Crafty 25.6 search stability

jhaglund2 · Post by **jhaglund2** » Tue Apr 28, 2020 11:01 pm

Ras - <...> multi-threading with several threads writing to the hash table isn't deterministic, and it depends on when which thread writes and reads in relation to other worker threads.

Because of multi threading it remains random behaviour how many reads will result in the same value before it changes.

Why read something that is going to change before it's used?
Why write information if it will change?
Why have multiple threads accessing the same data at the same time, when there is other work to be done?

Right. Believe me, there really is NO solution to this, if the goal is to have the parallel program run faster than the serial program. Painful but true. You can try any parallel chess program you can get your hands on, and see the same non-deterministic behavior.

The goal is to have the same PV lines displayed for each ply-> each time you do a search on a given position, with and without multithreads.
Think of it like a perft. You will have x number of positions. There's no reason there should be any result different. It would be like saying there's no such thing as a multithreaded perft. If the information isn't the same, it's not being handled correctly...

I don't understand why you're suggesting synchronization doesn't work with multiple threads.

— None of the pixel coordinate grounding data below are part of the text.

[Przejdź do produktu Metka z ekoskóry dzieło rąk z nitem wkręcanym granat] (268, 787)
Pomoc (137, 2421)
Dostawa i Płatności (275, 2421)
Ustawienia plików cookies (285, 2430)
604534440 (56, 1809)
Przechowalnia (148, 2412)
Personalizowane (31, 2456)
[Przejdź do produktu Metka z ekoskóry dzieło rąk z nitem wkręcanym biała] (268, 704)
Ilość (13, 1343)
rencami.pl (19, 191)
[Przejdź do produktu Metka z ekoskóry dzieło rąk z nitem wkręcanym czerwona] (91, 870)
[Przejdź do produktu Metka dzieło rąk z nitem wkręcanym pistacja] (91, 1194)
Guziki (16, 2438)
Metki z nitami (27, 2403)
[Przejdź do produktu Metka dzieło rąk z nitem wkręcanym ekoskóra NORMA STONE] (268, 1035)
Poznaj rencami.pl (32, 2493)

Synchronization Pthread Example - Mutexes
A mutex lock is a mechanism that can be acquired by only one thread at a time. For other threads to get the same mutex, they must wait until it is released by the current owner of the mutex.

The key advantage of multithreading code is that all threads see the same memory. So, data is already shared between threads. But the failure of coordinating the access to the data can lead to incorrect results due to the reason such as data reaces. The mutex lock is one of ways of synchronizing data sharing methods.

1. Synchronization with Mutex
The mutual exclusion lock is the simplest and most primitive synchronization variable. It provides a single, absolute owner for the section of code (aka a critical section) that it brackets between the calls to pthread_mutex_lock() and pthread_mutex_unlock(). The first thread that locks the mutex gets ownership, and any subsequent attempts to lock it will fail, causing the calling thread to go to sleep. When the owner unlocks it, one of the sleepers will be awakened, made runnable, and given the chance to obtain ownership.
2. Synchronization with Mutex and Condition Variable
Condition variable enables threads to communicate with state changes. In other words, a condition variable allows one thread to inform other threads about the changes in the state of a shared resource and allows the other threads to wait for such notification. It allows a thread to sleep(wait) until another thread signals it that it must respond to since some condition has arisen. Without condition variables, the waiting have to do polling to check whether the condition become true.

Code: Select all

std::mutex mtx;             // mutex for critical sectionstd::condition_variable cv; // condition variable for critical section  
bool ready = false;         // Tell threads to run
int current = 0;            // current count
std::unique_lock<std::mutex> lck(mtx);  
while(num != current || !ready){ cv.wait(lck); }  
current++;

Notify:

Code: Select all

void run()
{  
    std::unique_lock<std::mutex> lck(mtx);  
    ready = true;  
    cv.notify_all();
}

2. Synchronization with Spin Locks
Spin locks are essentially mutex locks.
A spin lock polls its lock condition repeatedly until that condition becomes true. Spin locks are most often used on multiprocessor systems where the expected wait time for a lock is small. In these situations, it is often more efficient to poll than to block the thread, which involves a Context switch and the updating of thread data structures.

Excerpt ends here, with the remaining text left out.